The Transportation Department faces significant budget and management challenges, especially within Amtrak and the Federal Aviation Administration, according to the department's inspector general.
In a report submitted to the Office of Management and Budget Monday, Transportation Inspector General Kenneth Mead outlined financial challenges at Amtrak and said while the system was "not sustainable at current funding levels," there will likely be no increase in federal funding for the agency. He also noted the declining aviation trust fund, which makes the FAA increasingly reliant on federal funds. Congress has required the inspector general to issue the management report annually since 1998.
The report also noted progress: While Transportation receives low marks for financial performance on the OMB's score card, it has taken large strides toward better financial management. "They have a lot of things in place that a lot of agencies don't have, like cost accounting," said Tabetha Mueller, spokeswoman for the House Government Reform Subcommittee on Government Efficiency and Financial Management.

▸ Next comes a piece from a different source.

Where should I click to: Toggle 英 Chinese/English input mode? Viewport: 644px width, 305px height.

Cost accounting, she explained, would enable the agency to know what increased expenditures would run and how much specific programs would cost.

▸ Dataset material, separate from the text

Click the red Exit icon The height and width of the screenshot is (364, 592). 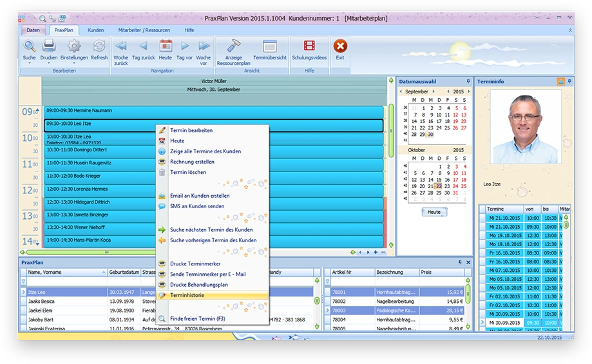point(340,46)
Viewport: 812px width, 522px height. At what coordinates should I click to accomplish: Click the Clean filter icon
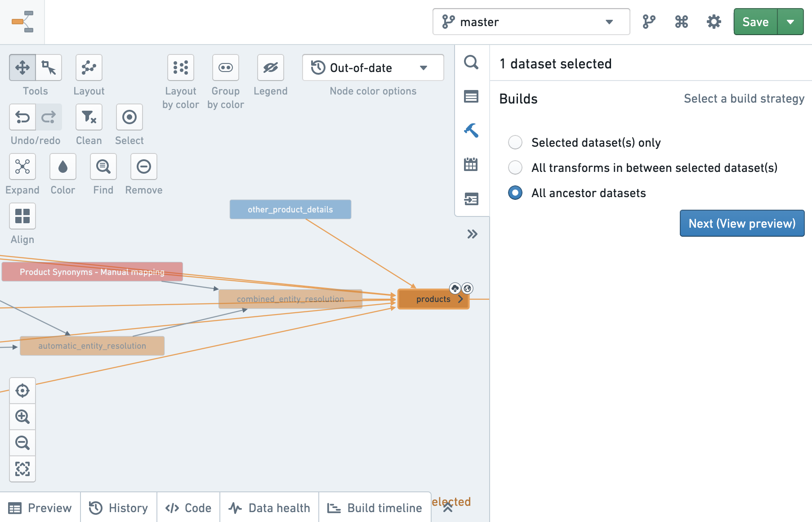click(89, 117)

"It's probably more important even than getting a clean opinion," she added.
The report also focused on problems with the business structure of agencies. It criticized Amtrak for delays, large operating losses, and lack of capital investment and called for major changes in the way the agency is managed. It noted that Amtrak was unlikely to receive the $1.8 billion it requested for its fiscal 2005 budget, which is still being debated by Congress.
"Amtrak's management must find ways to reduce its need for operating subsidies," the report stated. It also urged immediate investment in capital improvements, such as bridges along the Northeast Corridor.
"With the resources we're given, we do the very best we can," said Cliff Black, director of media relations at Amtrak. He said Amtrak is in the process of making capital investments along the deteriorating Northeast Corridor, but will probably have to postpone some improvements if it does not receive the requested funding from Congress.
Black added that Amtrak would like to have a program similar to the highway and aviation trust funds, but he declined to specify how it would be funded. The highway and aviation trust funds are subsidized in part by gas taxes and airline ticket sales.
One problem for the FAA, however, is the aviation trust fund has been drying up, the report said, which makes the agency increasingly dependent on federal funds. David Barnes, Transportation's director of public affairs, explained that declining airline ticket prices are to blame.
Airlines are outsourcing more maintenance work, which Barnes said leads to less FAA oversight. Major airlines outsource 51 percent of their maintenance expenses, compared with 37 percent in 1996, says the report. FAA was recently recognized for strong management.
The report predicted several "emerging issues," including human resource challenges due to anticipated retirements and the increased need for Transportation to communicate with other agencies, including the Transportation Security Administration, Homeland Security Department and the EPA, on national security and environmental issues.On OMB's score card, which rates agencies on their performance in categories designated by the President's Management Agenda, Transportation received a "green" rating, the highest, in all of the categories except for financial performance, in which it received a "red," the lowest score.